Only Marguerite and Nick had ever seen through Elise. Like Marguerite, Nick had been immune to the beautiful blonde's machinations. But that was okay. If not for Elise, Marguerite wouldn't have been able to get so close to Nick, and in her mind that would have been a true tragedy.
Now she, Elise, Todd Middleton Chatelaine, Blaine Hunter Landry, and Whitney Logan Trahan were all that was left of the group. And that hurt most of all.
Why aren't you here, Nick? I could really use your sense of humor right now.
Marguerite toyed with the edge of the book as an image of his face hovered in her mind. “I was just thinking of Nick. He always loved this law stuff.”
“Didn't he, though?” Todd said as he looked up from his book. His black hair was cut short and worn in a perfect style around his handsome face. He had on an expensive red Tommy Hilfiger sweater and a pair of khaki pants. “Had he not been a criminal of questionable and shady parentage, he might have given your father a run for his office one day, Margeaux.”

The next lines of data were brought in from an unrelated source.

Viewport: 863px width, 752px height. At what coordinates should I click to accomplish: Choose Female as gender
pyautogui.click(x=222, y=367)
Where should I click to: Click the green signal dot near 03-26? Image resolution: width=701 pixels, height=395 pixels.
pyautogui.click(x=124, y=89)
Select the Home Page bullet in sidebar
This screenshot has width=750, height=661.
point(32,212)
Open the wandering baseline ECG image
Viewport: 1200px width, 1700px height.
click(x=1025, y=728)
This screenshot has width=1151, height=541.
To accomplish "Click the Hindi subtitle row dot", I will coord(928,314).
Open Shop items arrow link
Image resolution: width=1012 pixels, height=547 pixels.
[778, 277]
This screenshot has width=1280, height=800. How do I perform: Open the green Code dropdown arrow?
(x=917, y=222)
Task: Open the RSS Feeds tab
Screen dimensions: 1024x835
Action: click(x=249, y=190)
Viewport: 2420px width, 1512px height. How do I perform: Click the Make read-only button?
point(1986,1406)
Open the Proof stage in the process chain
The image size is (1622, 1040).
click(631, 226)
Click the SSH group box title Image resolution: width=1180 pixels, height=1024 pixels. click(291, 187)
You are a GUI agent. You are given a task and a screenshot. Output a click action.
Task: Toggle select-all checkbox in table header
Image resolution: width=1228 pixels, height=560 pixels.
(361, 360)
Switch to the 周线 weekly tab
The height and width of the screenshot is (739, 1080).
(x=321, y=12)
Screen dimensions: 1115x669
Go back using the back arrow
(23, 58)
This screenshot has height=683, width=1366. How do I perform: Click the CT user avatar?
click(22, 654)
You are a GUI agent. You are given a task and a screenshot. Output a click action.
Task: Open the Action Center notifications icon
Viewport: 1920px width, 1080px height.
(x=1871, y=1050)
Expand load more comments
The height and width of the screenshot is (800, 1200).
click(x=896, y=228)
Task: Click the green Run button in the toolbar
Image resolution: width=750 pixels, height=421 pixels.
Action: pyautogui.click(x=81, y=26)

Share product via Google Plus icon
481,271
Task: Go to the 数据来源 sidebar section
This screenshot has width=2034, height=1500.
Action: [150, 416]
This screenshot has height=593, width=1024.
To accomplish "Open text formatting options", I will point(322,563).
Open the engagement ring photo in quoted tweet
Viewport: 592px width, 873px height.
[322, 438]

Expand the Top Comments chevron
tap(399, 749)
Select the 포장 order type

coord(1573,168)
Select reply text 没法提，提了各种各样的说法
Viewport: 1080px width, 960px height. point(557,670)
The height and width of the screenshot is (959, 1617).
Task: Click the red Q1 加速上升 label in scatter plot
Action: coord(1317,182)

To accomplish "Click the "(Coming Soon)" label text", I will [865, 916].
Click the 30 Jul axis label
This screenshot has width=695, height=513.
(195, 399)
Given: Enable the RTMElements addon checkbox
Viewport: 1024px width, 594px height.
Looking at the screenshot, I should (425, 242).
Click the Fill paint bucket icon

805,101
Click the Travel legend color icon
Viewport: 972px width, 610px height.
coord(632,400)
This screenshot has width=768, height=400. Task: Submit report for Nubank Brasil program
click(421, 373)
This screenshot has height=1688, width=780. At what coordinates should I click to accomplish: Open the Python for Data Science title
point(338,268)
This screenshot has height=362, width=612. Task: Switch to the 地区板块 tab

Marguerite tried not to let them see her grind her teeth as they continued to use a nickname she absolutely loathed. They thought it somehow made them closer to her since they used it while others didn't. But in truth, she much preferred the plain and simple “Maggie” that Nick alone had used. Of course that was too crass a nickname for such a refined family as hers. Her father would have an apoplexy if he'd ever heard Nick use it.
But she preferred it. It certainly matched her looks and personality a lot more than “Marguerite” or “Margeaux” ever would.
Now no one would ever call her Maggie again.â¦
The grief in her heart was overwhelming. How could anything hurt so much?
“I still can't believe he's not here anymore,” Marguerite whispered, blinking back her tears. Part of her still expected to see him swagger through the doorway with that devilish grin on his face and a bag of beignets in his hand.
But he wouldn't. Ever.
“Good riddance to bad rubbish,” Blaine said bitterly as he leaned back in his chair. At six feet even and extremely well-built, with jet-black hair, Blaine thought himself God's gift to all womankind. His family was rich and well connected, and they had given him an extremely overbloated sense of self-importance.
He'd hated Nick because Nick had never allowed Blaine to get away with his snobbery and had called him on the carpet for it on more than one occasion.
Marguerite pinned an angry glare on Blaine. “You're just ticked that he always outscored you on tests.”
Blaine curled his lip. “He cheated.”
Right. They all knew better. Nick had been exceptionally brilliant. Earthy and at times downright crude, he'd befriended Marguerite and helped her with schoolwork even outside the confines of this group. If not for him, she would have failed her ancient Greek civ class with Dr. Julian Alexander, who had been her undergraduate advisor.
Todd closed his book, then pushed it aside. “You know, I think we should do something to say good-bye officially to the old man. After all, he was part of this group.”